5. POLITICS:
Keystone XL pipeline stuck in congressional limbo
Published:
The fate of a contentious oil pipeline remained in doubt last night after House Republicans reiterated their objection to a Senate payroll tax cut bill.
Over the weekend, it seemed that a speedy decision might be coming on TransCanada's Keystone XL, a proposed pipeline that would stretch from Canada to Texas refineries and ferry oil-sands crude. Both the House and Senate passed extensions of the soon-to-expire payroll tax cut with a Keystone XL provision attached (ClimateWire, Dec. 19).

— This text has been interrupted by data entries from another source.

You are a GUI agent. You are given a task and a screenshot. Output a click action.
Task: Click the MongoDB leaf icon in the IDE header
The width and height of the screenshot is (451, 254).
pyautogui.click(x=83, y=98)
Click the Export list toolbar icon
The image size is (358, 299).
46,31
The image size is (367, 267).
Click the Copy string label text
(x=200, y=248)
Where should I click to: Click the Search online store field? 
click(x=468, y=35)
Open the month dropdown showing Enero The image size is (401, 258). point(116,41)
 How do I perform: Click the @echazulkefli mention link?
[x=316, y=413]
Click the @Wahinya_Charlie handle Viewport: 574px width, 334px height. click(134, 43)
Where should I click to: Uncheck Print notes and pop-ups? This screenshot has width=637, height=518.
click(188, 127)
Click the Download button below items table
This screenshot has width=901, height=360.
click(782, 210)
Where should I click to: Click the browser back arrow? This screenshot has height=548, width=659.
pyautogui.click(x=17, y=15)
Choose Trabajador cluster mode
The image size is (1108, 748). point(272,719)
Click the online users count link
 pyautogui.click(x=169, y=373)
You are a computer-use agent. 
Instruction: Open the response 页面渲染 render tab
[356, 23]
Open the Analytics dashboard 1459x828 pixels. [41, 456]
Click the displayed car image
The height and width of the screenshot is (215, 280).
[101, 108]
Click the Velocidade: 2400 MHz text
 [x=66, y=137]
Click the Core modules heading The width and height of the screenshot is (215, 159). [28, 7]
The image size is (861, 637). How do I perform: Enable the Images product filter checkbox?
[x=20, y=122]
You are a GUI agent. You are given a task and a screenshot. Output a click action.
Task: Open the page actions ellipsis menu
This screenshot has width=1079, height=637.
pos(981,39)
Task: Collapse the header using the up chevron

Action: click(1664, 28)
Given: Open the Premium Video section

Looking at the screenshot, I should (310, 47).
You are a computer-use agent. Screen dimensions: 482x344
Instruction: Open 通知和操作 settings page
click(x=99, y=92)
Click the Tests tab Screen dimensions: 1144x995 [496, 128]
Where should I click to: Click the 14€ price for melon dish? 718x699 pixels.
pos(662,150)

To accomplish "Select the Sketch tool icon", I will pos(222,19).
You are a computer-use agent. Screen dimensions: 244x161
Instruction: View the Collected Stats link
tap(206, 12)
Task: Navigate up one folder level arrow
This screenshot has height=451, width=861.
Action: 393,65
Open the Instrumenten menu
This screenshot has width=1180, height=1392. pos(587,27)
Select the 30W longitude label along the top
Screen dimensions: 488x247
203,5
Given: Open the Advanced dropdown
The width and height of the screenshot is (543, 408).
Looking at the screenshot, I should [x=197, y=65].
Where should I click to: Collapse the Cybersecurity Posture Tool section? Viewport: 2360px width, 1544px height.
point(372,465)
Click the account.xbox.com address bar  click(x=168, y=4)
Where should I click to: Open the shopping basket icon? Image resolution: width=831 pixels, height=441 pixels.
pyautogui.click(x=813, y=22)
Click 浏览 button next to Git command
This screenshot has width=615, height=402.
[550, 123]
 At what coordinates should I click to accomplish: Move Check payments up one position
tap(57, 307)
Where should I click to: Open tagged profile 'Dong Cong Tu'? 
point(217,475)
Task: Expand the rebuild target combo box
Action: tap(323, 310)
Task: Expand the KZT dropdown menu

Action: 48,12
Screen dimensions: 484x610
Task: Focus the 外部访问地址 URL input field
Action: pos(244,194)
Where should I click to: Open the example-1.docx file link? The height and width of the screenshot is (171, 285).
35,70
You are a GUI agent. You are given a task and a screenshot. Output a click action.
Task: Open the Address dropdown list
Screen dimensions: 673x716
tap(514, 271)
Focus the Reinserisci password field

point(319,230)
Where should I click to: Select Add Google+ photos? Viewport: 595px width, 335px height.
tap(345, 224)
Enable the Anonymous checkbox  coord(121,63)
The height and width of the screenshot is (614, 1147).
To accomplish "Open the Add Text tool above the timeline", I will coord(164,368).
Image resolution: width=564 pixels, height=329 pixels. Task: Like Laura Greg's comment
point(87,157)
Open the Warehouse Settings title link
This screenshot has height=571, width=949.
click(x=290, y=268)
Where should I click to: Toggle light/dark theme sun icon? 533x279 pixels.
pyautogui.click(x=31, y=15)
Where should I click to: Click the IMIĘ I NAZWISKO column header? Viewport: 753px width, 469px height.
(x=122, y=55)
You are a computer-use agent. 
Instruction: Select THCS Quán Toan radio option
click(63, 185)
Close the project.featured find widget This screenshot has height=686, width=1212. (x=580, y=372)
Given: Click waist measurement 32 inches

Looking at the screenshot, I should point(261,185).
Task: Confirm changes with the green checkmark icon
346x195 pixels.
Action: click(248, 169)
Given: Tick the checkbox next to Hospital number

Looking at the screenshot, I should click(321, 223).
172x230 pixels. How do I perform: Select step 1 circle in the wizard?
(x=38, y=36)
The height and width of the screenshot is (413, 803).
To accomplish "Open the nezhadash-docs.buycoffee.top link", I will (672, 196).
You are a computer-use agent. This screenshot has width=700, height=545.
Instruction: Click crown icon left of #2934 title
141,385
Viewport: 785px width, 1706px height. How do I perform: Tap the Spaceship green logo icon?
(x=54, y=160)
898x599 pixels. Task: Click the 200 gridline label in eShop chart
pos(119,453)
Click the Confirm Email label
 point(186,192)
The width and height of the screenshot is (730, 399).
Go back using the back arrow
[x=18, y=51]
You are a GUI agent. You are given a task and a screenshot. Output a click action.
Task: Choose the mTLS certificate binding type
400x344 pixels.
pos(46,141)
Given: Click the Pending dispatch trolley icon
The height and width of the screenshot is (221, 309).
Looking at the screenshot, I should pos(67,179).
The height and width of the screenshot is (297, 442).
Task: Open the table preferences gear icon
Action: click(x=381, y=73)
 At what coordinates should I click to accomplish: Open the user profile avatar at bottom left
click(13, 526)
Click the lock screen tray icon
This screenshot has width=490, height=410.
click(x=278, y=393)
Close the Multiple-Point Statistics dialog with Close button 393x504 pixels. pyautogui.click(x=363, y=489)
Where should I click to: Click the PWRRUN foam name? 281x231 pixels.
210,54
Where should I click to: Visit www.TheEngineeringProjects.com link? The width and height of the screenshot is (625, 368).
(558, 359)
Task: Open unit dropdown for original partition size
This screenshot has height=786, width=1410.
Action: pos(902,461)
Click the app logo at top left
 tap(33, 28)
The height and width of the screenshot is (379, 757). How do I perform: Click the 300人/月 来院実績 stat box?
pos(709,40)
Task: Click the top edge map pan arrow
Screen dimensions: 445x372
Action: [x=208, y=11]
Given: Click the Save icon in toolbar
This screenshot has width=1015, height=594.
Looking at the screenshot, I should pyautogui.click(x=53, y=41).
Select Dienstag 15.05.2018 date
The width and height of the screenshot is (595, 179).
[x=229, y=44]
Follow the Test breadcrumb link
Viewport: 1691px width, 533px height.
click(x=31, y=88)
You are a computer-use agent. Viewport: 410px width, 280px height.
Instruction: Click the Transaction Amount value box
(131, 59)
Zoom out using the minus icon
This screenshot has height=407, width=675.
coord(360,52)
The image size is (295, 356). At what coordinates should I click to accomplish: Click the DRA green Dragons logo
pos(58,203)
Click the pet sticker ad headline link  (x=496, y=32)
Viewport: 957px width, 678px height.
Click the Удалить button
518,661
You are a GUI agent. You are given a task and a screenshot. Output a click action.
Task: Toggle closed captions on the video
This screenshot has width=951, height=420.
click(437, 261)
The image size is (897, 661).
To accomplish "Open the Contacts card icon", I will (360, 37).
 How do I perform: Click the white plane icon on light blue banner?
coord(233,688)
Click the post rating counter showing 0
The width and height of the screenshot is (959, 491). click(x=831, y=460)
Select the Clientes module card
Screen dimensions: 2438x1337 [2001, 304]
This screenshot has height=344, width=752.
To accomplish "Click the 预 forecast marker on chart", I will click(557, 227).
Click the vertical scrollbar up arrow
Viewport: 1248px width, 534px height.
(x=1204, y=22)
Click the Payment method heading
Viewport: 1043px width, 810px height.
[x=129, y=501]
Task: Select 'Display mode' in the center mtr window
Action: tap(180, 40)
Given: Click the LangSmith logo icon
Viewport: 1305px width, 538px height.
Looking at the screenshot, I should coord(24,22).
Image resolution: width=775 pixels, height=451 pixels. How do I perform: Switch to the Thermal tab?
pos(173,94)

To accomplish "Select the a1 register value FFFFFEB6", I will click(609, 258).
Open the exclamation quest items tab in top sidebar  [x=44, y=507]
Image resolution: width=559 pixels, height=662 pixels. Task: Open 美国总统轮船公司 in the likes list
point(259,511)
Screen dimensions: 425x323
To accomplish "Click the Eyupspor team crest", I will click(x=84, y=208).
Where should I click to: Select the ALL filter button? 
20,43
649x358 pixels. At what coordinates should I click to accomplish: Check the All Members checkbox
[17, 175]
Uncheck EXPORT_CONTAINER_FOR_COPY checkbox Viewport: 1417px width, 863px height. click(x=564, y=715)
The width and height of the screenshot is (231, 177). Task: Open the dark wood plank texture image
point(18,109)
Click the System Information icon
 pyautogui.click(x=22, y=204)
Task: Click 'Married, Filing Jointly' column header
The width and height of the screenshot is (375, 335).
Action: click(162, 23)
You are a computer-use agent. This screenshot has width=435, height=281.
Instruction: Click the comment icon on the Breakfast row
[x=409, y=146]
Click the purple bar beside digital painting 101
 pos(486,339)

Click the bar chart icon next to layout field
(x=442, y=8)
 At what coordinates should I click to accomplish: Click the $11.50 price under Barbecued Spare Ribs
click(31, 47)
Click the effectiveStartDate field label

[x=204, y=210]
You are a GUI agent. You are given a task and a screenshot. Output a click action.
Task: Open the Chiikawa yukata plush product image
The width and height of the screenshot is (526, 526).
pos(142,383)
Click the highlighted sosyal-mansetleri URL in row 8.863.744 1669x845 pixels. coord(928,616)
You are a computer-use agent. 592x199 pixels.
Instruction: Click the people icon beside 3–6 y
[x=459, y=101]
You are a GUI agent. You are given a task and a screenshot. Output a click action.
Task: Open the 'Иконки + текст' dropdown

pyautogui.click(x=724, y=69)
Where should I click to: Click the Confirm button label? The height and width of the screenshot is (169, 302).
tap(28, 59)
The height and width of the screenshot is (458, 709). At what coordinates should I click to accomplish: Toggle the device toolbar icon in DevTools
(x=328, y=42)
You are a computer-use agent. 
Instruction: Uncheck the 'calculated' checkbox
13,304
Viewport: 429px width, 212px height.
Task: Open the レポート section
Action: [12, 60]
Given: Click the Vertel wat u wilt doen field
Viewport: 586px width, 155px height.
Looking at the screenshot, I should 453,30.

That provision would require the president to make a decision within 60 days about the oil conduit, rather than waiting until 2013.
The timing matters, since the Obama administration has said it is likely to deny a permit for the pipeline if forced to make a decision in 60 days, before pending environmental reviews are completed about the $7 billion project's route in Nebraska. Pipeline supporters also have said delays into 2013 threaten jobs and the 1,700-mile project's viability, considering existing oil shipping agreements.
But a political fight over whether the payroll tax cut should be extended for a year, rather than two months as the Senate voted for, raises the prospect the Keystone XL uncertainty could rage on for days in Congress.
At a press conference last night, House Speaker John Boehner (R-Ohio) maintained there needed to be full-year extension of the tax cut, while Senate Majority Leader Harry Reid (D-Nev.) indicated in a statement that he would not shift his position either. House Republican leaders said they would vote today to request a conference between the two chambers to resolve the differences.
Meanwhile five moderate Senate Democrats sent a letter urging Boehner to support the Senate tax bill because of the pipeline. "The Keystone XL project is critical to the nation's energy security," wrote Sens. Max Baucus (D-Mont.), Jon Tester (D-Mont.), Mark Begich (D-Alaska), Mark Pryor (D-Ark.) and Mary Landrieu (D-La.).
Environmentalists, on the other hand, continued to slam the pipeline yesterday because of its potential to raise greenhouse gas emissions.
When asked yesterday whether the pipeline provision under consideration would lead to a rejection of it, White House Spokesman Jay Carney deferred to the State Department, which said a week ago that "an arbitrary deadline" from Congress would make it "unable to make a determination to issue a permit" for Keystone XL.